Task =>
Stop at the line that contains "[Twitter] (260, 53)". Until then, set down each line of the records exactly, beginning with the first, and skip pictures.
BEGIN
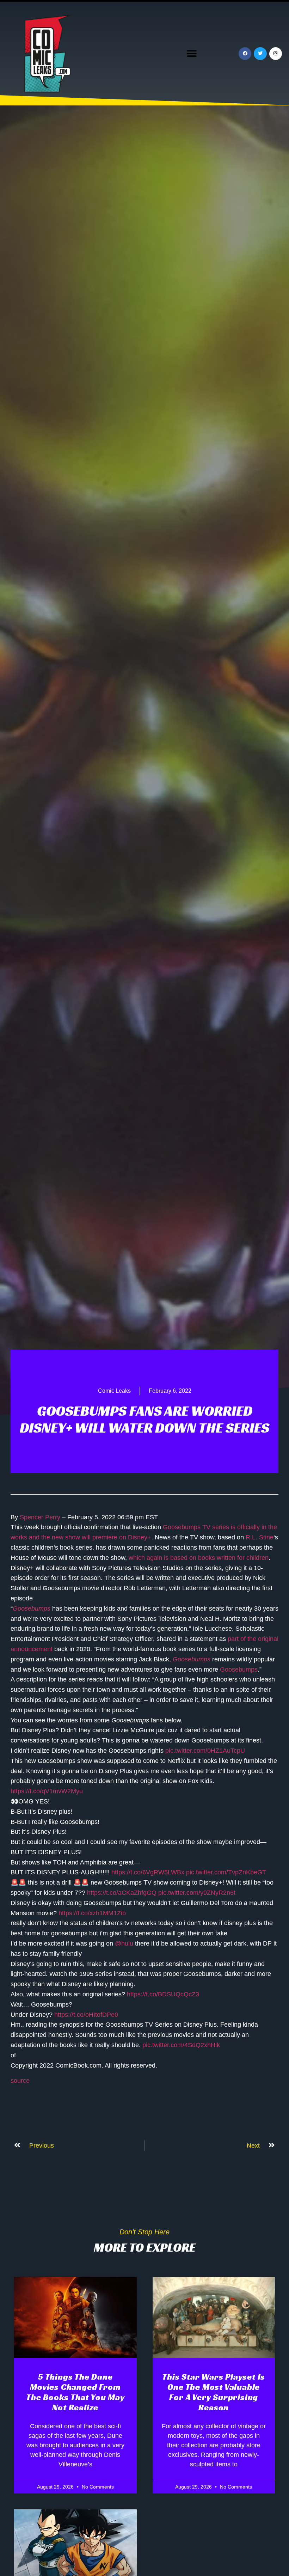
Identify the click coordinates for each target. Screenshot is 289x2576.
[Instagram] (275, 53)
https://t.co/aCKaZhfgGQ (121, 1892)
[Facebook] (245, 53)
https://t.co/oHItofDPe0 (86, 2014)
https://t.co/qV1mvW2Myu (47, 1791)
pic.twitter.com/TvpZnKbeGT (226, 1872)
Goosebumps (182, 1527)
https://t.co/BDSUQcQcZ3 (163, 1994)
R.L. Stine (259, 1537)
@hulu (124, 1943)
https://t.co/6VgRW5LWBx (147, 1872)
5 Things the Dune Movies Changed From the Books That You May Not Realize (75, 2391)
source (20, 2080)
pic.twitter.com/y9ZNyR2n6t (196, 1892)
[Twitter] (260, 53)
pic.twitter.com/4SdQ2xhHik (181, 2045)
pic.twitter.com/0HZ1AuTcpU (205, 1750)
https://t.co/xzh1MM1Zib (92, 1913)
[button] (191, 54)
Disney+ (139, 1537)
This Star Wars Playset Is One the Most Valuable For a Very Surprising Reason (213, 2391)
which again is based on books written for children (199, 1557)
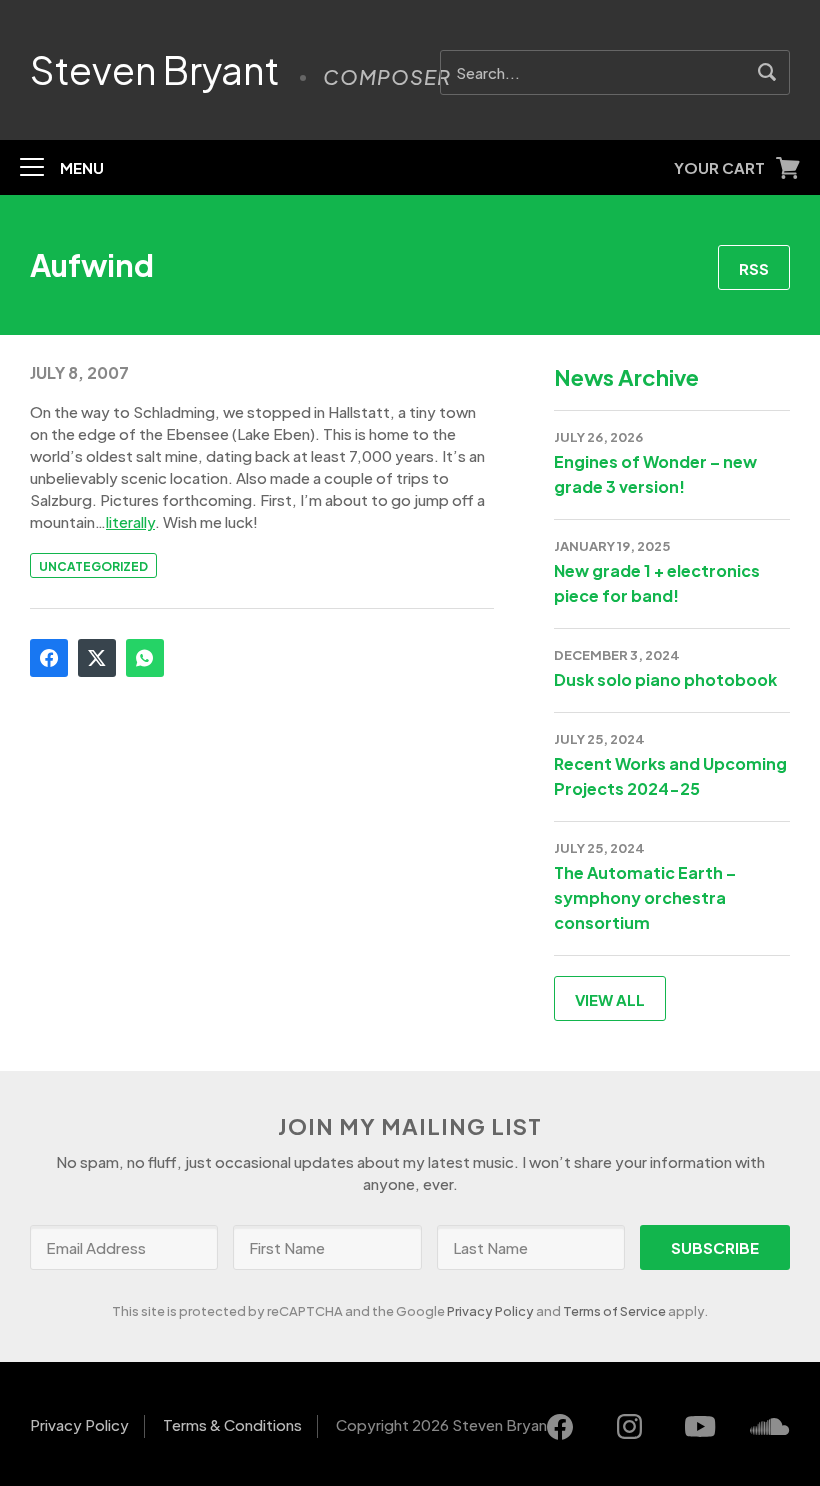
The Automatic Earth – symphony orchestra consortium (645, 897)
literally (130, 521)
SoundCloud (770, 1427)
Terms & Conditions (232, 1424)
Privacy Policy (490, 1311)
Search (767, 72)
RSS (754, 268)
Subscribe (715, 1247)
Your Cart (719, 167)
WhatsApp (145, 658)
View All (610, 999)
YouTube (700, 1427)
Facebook (49, 658)
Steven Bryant (155, 70)
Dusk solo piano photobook (665, 679)
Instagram (630, 1427)
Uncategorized (93, 566)
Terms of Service (614, 1311)
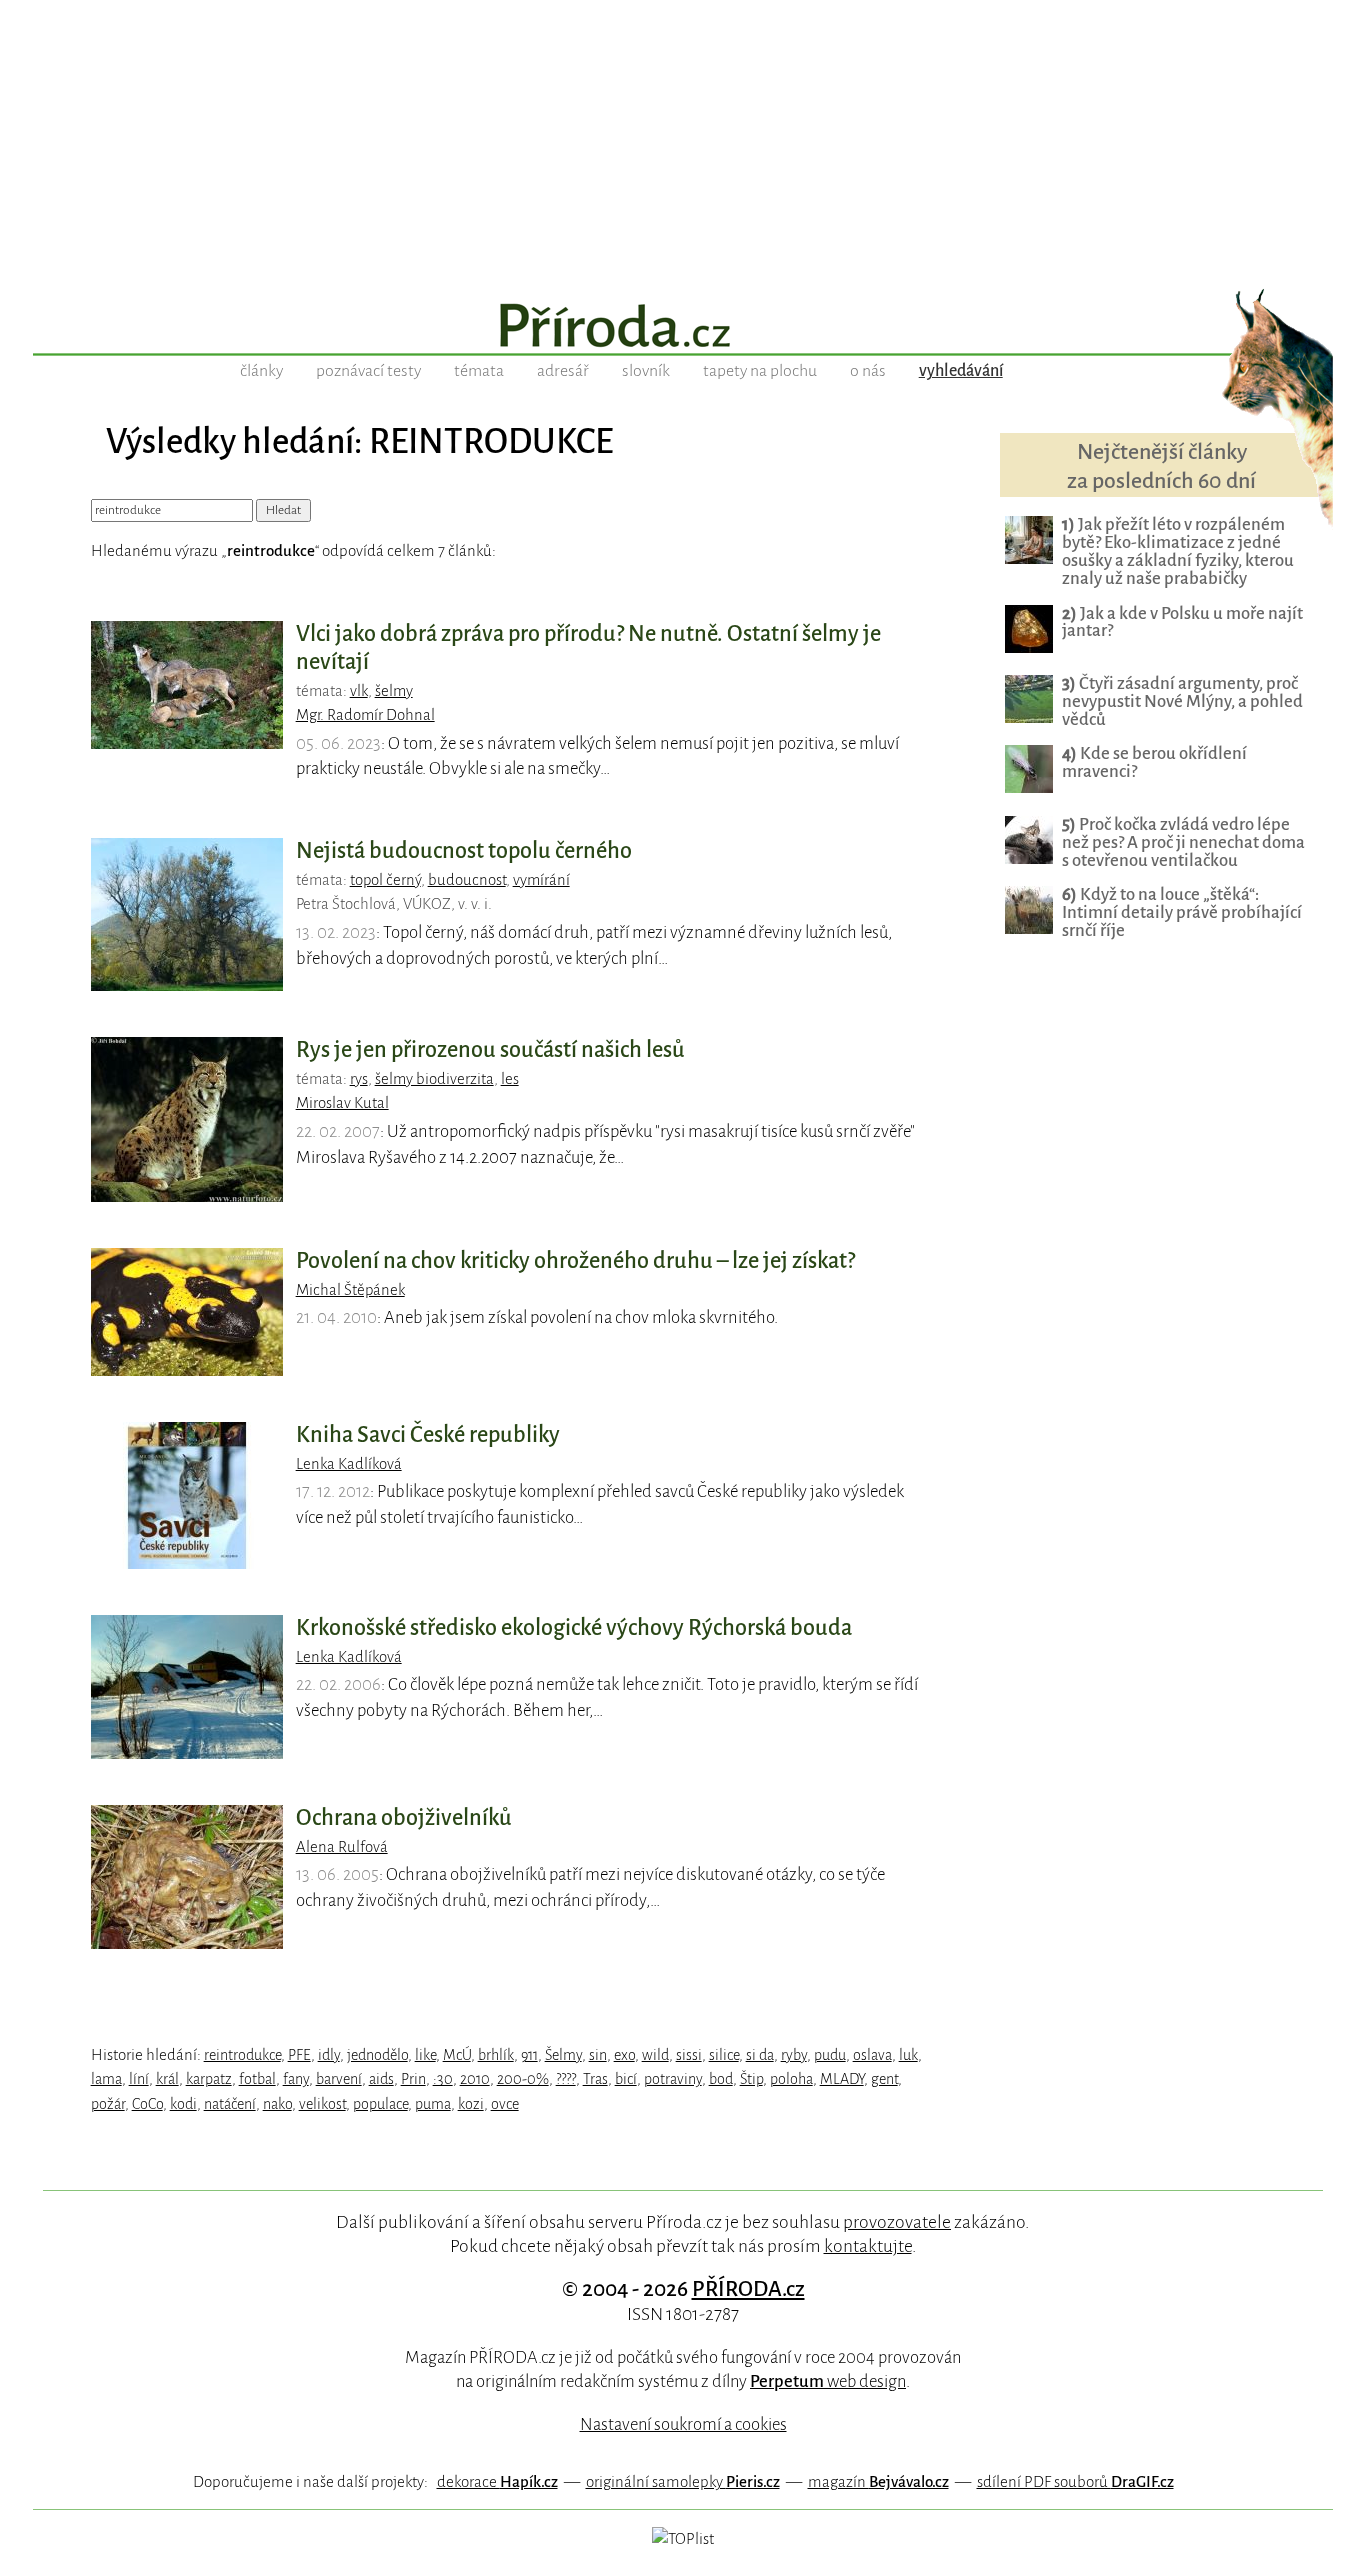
END
Task output =>
Identify the click coordinates for each target. Screenshot is 289x2576.
[Instagram] (275, 53)
https://t.co/aCKaZhfgGQ (121, 1892)
[Facebook] (245, 53)
https://t.co/oHItofDPe0 (86, 2014)
https://t.co/qV1mvW2Myu (47, 1791)
pic.twitter.com/TvpZnKbeGT (226, 1872)
Goosebumps (182, 1527)
https://t.co/BDSUQcQcZ3 (163, 1994)
R.L. Stine (259, 1537)
@hulu (124, 1943)
https://t.co/6VgRW5LWBx (147, 1872)
5 Things the Dune Movies Changed From the Books That You May Not Realize (75, 2391)
source (20, 2080)
pic.twitter.com/y9ZNyR2n6t (196, 1892)
[Twitter] (260, 53)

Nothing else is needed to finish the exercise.